_What you will do_
All entries are to be reproduced exactly; the pictures are to be omitted.

^^^^^^^^

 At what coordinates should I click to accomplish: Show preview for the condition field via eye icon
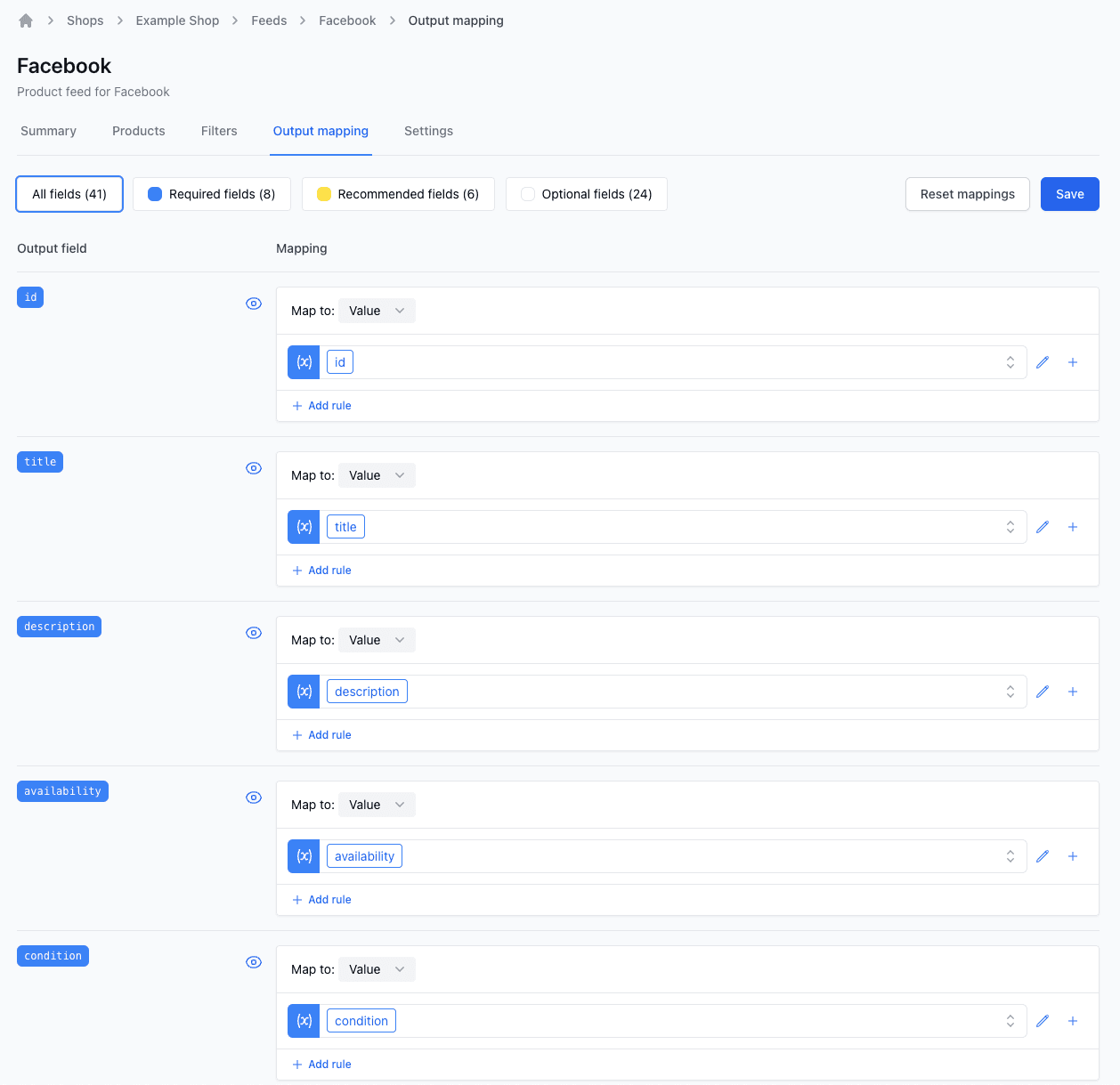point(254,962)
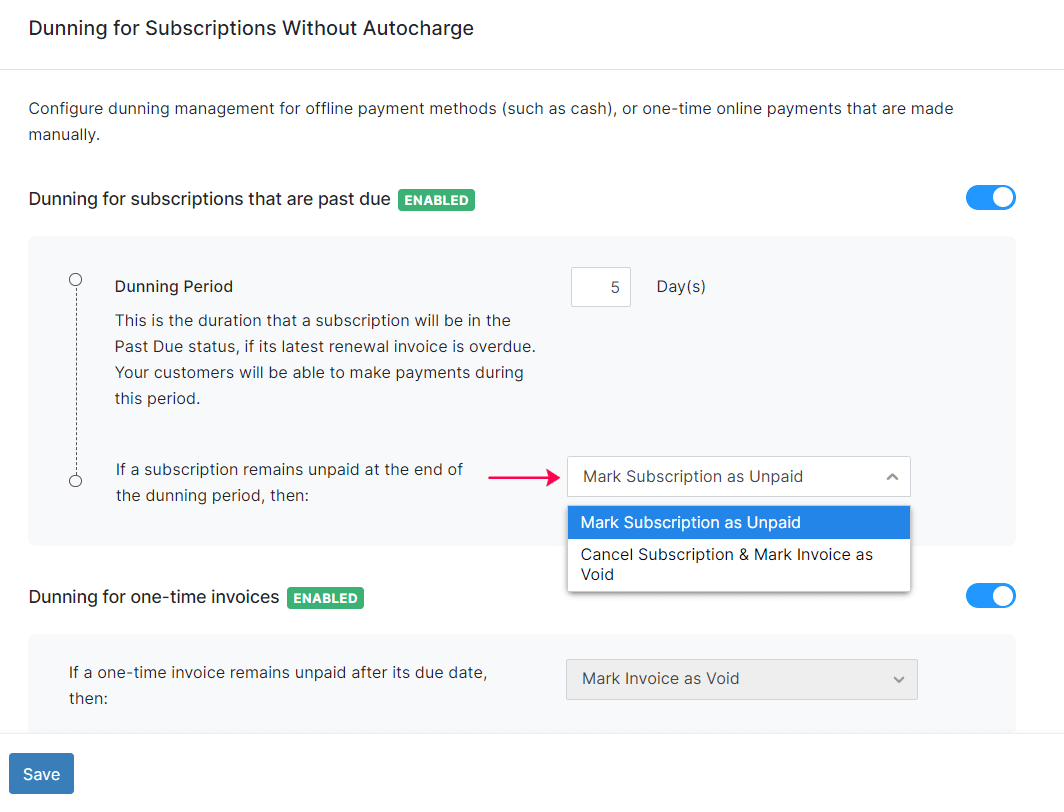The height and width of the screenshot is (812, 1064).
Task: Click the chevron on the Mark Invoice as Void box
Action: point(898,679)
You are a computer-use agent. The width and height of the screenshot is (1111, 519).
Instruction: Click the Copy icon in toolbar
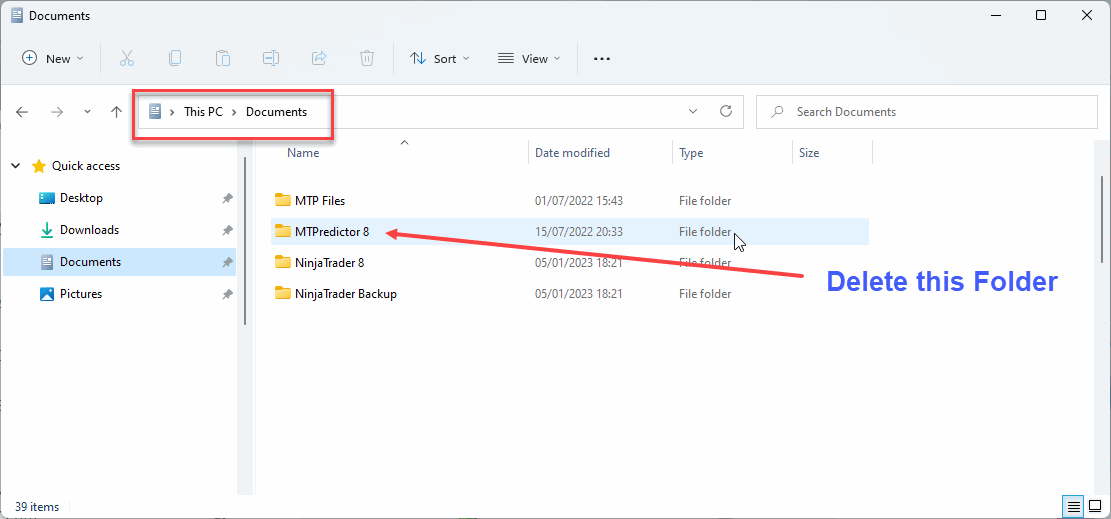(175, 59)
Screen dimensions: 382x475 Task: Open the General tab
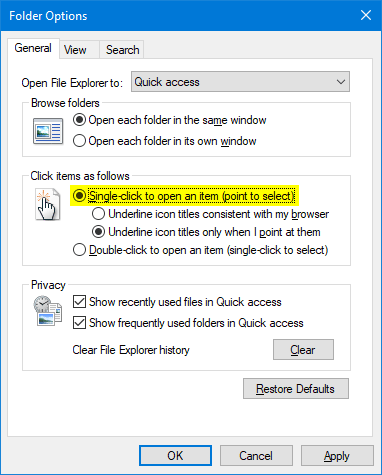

^^^^^^^^

_Answer section_
 At what coordinates should I click to accomplish: Show preview for the condition field via eye icon
point(254,962)
The height and width of the screenshot is (812, 1064).
Task: Click the chevron on the Mark Invoice as Void box
Action: point(898,679)
You are a computer-use agent. The width and height of the screenshot is (1111, 519).
Instruction: Click the Copy icon in toolbar
(175, 59)
Screen dimensions: 382x475 Task: Open the General tab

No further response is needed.